Assessing the Audience and purpose
How audience Influences writing
For Assessing the Audience and purpose: Your readers, those individuals you’re making an attempt to succeed in along with your writing, represent your audience. the connection between your audience’s wants supported its information and level of experience and your own choice and presentation of proof are vital. abundant of what you say and the way you say it depends on whether or not your audience may be a cluster of consultants or an additional general audience consisting of various individuals curious about your topic.
Even the way you organize your writing and the amount of detail you include (the terms you define, the amount of contact you provide, the level of your explanations) depends in part on what your audience needs to know. If you are writing about civil disobedience for a group of historians, you can assume that because they are experts they know the meaning of civil disobedience and know its history. At the outset of your essay, you would need to remind them only of key points important to the development of your idea. But if you are writing about the same subject for a general audience with little expert knowledge (e.g., your English class), you may have to prepare your audience by filling in important background information and defining basic terms. You have to establish context so they can understand your idea.

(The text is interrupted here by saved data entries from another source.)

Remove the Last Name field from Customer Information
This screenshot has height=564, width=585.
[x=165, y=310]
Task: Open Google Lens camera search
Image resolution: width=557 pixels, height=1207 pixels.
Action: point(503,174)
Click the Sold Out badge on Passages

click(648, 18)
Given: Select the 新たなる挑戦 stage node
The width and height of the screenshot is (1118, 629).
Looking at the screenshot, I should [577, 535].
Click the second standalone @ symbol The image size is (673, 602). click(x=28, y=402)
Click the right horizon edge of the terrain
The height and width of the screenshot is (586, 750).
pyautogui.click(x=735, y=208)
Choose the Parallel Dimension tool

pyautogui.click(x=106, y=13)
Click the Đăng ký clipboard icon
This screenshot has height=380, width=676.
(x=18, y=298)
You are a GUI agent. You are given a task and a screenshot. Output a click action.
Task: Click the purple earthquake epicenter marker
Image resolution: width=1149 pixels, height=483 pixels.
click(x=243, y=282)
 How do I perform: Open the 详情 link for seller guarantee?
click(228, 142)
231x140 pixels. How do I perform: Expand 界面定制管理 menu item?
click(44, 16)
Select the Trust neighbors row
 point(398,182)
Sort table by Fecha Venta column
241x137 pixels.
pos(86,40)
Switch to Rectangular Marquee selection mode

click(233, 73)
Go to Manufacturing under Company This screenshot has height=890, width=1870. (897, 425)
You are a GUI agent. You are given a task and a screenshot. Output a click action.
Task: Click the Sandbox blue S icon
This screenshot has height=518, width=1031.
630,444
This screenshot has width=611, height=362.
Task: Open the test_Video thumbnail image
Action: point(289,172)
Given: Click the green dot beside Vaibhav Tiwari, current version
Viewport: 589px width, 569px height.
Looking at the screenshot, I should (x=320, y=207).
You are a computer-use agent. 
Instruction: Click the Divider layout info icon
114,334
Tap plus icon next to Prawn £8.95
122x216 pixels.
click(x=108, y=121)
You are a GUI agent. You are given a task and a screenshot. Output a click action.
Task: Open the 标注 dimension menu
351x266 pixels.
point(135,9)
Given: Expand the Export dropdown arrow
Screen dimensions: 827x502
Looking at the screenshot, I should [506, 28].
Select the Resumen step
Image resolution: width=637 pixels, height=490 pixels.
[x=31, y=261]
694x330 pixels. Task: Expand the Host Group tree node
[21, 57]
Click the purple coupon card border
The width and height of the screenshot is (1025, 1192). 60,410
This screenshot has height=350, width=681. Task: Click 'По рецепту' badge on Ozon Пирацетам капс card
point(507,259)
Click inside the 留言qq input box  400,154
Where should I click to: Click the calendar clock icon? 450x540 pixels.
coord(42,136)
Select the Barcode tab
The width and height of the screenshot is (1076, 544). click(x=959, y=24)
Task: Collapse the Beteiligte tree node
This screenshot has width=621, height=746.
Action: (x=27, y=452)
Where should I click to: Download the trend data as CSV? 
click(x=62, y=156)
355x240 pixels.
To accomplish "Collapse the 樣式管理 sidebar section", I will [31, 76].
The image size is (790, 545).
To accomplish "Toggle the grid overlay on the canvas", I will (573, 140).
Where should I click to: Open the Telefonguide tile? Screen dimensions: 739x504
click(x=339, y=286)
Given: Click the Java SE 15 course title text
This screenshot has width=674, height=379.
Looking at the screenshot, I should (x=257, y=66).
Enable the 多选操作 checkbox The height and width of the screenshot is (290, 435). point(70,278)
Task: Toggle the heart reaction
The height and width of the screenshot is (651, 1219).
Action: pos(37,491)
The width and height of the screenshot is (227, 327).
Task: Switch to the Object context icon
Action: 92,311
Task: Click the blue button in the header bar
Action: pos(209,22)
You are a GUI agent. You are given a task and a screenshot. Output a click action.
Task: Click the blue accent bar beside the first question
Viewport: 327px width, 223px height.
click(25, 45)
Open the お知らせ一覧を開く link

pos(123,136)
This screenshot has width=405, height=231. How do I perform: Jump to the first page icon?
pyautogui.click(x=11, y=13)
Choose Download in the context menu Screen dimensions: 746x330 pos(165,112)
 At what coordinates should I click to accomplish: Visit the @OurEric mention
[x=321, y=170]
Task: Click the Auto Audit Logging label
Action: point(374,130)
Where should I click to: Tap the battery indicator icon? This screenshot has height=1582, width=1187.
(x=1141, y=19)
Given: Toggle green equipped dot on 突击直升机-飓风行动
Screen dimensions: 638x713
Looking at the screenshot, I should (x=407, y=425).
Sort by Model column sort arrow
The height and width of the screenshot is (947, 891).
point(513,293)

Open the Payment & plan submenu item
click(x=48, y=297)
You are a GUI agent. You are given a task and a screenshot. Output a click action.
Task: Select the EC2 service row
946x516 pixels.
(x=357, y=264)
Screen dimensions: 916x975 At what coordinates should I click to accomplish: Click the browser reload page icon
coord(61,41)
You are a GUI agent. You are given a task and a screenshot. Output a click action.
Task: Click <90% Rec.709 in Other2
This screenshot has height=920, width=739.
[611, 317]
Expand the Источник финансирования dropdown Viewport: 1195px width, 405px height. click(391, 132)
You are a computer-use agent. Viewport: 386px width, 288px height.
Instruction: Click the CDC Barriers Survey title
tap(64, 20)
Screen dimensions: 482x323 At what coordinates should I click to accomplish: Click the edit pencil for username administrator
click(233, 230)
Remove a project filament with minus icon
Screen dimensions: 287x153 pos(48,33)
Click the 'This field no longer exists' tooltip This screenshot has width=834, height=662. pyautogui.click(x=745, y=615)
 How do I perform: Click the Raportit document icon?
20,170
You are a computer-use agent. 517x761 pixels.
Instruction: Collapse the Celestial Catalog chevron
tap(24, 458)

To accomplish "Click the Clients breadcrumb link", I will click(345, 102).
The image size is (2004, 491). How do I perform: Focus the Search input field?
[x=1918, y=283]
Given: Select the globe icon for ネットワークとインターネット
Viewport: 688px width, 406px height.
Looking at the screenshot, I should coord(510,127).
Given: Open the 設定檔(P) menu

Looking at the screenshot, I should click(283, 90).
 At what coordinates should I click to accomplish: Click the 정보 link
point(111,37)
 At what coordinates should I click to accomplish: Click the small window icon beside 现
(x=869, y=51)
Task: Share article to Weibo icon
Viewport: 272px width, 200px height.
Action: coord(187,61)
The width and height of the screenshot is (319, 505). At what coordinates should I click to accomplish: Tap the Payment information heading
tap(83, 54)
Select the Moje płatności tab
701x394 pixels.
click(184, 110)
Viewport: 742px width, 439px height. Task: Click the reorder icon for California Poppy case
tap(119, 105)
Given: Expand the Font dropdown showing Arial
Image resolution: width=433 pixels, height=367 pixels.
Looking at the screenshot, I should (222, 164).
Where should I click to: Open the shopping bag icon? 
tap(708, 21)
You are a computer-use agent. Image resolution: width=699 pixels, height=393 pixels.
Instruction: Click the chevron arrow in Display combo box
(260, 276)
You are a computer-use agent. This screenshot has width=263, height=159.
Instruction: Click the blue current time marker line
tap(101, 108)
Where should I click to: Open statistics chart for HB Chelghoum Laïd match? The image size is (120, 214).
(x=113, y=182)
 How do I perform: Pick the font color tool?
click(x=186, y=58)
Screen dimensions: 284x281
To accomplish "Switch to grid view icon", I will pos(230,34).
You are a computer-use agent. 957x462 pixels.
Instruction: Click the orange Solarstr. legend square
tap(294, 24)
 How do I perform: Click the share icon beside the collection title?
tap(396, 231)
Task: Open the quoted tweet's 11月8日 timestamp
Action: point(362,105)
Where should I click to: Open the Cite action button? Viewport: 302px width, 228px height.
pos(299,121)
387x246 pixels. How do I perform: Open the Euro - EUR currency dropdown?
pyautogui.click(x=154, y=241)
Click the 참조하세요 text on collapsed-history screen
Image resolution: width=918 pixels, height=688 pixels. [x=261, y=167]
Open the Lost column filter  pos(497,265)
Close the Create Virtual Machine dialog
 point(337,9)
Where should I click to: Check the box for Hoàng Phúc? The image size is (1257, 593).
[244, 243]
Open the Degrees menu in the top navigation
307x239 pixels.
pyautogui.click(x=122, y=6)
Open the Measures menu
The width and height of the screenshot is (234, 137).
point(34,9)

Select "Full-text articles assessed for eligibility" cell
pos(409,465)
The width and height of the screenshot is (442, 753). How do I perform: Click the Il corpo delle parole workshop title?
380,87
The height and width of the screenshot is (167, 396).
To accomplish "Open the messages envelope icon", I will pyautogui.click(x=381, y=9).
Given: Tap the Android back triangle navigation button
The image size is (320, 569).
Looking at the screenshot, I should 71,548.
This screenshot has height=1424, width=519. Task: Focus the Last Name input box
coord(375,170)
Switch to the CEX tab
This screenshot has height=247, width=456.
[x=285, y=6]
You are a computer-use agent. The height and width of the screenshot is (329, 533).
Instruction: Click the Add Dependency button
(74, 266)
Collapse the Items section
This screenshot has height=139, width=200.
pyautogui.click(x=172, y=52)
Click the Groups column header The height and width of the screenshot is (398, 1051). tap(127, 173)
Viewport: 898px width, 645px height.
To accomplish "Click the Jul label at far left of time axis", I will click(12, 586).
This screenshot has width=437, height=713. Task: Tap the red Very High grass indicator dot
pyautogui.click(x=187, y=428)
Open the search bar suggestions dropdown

As a writer, you must always consider what your audience needs to know to understand your essay. It pays to think often of that audience. Think about what assumptions you share with your readers and what you might disagree about. Use the Audience Checklist on p. 9 to help you think about your audience and make decisions on how best to communicate with that audience
How to Assess Audience Feedback
Often in a college course, your instructor will be your primary audience, providing written feedback and guidance as you develop your papers. Your instructor may also designate classmates as your audience and at the same time ask them to be your collaborators. They will provide feedback during the time that you are drafting and revising. You will not have to imagine their response as you often do with other audiences. They will tell you how well they understand what you have written.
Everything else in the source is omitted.